Even the staider politicians caught up in the French Revolution - the philosopher Condorcet, for example, and later the members of Robespierre's Health Committee - thought something should be done to reform France's weights and measures.
The new standard length, it was agreed, would be the metre, from the Greek metron (to measure). In La Meridienne (1) Denis Guedj, a teacher of mathematics at a Parisian university, has written a fascinating account of how the metre came into being.
Pre-revolutionary France boasted about 700 different measures, often varying from town to town. Cloth was measured by the aune (ell), land by the perche (rod); wheat went by the barrel, oats by the picotin (peck). Wine was sold by the pint as well as by the more desirable demoiselle, which changed sex somewhere in mid-Channel to become the demijohn.
Equality, however, required uniformity. And not simply of measures; local dialects were banned in favour of French, old regions were carved into departements, the republican franc took over from those two old royalists, the louis and the crown, and even Citizen Time was harnessed - briefly - into ten-hour days and ten-day weeks.
A decade passed before the metre was established as a standard. The country was in turmoil, of course; but there was also a great concern for perfection. Condorcet wanted the new measurement to be "a means of spreading Enlightenment and fraternity among all people". It had to be perfect, universal and permanent. Hence the decision that it should be a fraction of the meridian: in fact, the ten-millionth part of the distance from the pole to the equator.
The meridian had been measured several times before, but more sophisticated instruments were now available. So in June 1792 two astronomers, Jean-Baptiste Delambre and Pierre Méchain, set of in opposite directions to check the length of the meridian by measuring its arc between Dunkirk and Barcelona, a distance known to be one-tenth of that from the pole to the equator. True to the international spirit underlying the operation, the French authorities had invited other countries to take part in what Méchain called "the greatest geodesic measure of all time". Since revolutionary France was the black sheep of Europe, all declined.
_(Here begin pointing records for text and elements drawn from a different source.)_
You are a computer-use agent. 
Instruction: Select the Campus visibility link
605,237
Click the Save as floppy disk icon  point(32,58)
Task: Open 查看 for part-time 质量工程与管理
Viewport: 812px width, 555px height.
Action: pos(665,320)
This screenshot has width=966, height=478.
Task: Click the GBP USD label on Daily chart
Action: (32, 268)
Méchain was nevertheless allowed into Spain. Once his measuring was over, however, he was not allowed to leave. By then Spain was at war with France, and his knowledge of local topography could be useful to the French army. When, after several months, he grew restless, the Spanish authorities put him on a ship bound for Genoa; it took him a year to get home. Meanwhile, Delambre's royal passes had become death warrants: the king had been guillotined. Despite a set of new, republican, credentials, he was frequently suspected of being a royalist, a spy and even a sorcerer.
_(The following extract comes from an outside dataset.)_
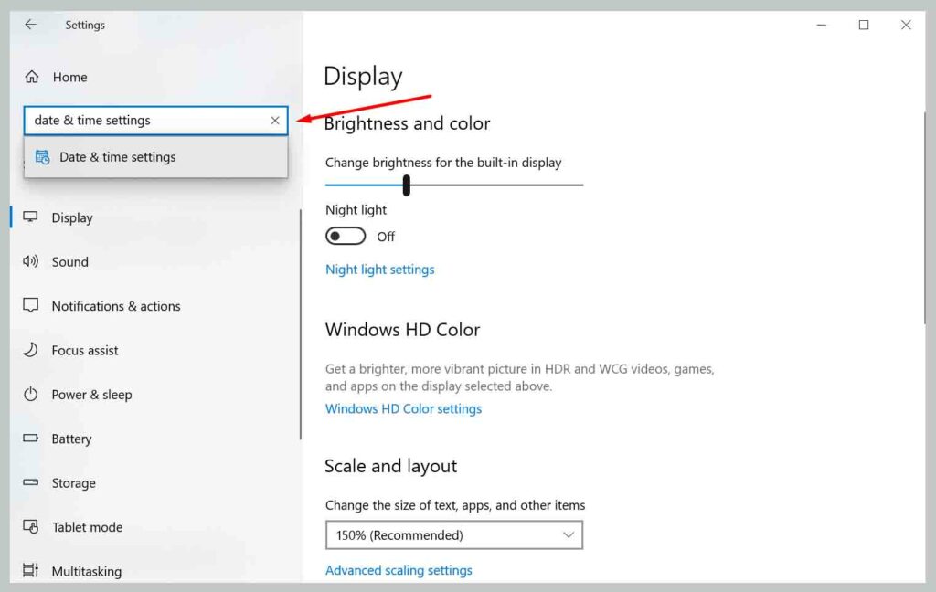This screenshot has height=592, width=936.
Task: Click the Focus assist moon icon
Action: click(x=31, y=350)
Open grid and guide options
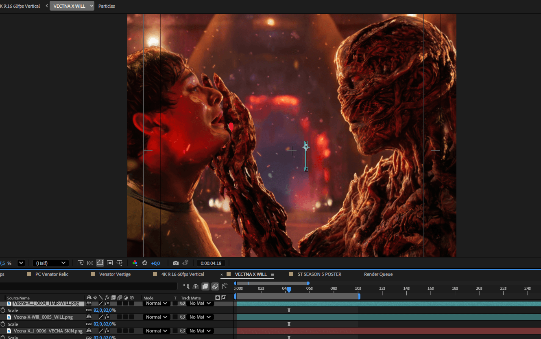541x339 pixels. point(120,263)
The two astronomers completed their measurements in 1799, and Talleyrand's diplomatic skills produced a seven-nation conference (boycotted by Britain and America) to check them. The standard metre and kilogram were cast in platinum which the chemist Lavoisier had somehow succeeded in hoarding away before being guillotined. When Bonaparte seized power the metre was shelved; it reappeared in 1840, when it became France's standard unit of length.
Many other countries followed, but the system is not yet pan-European, let alone universal. Britons still drink their beer by the pint; Spaniards fix the price of land by the hand-span; and, yes, the French still buy their firewood by the cord. The metre's tribulations should be a warning to enthusiasts for a common European currency. But they can take some heart: the quest for the monnet is unlikely to be as hazardous.
(1)Editions Seghers, Paris; 272 pages; FFr92.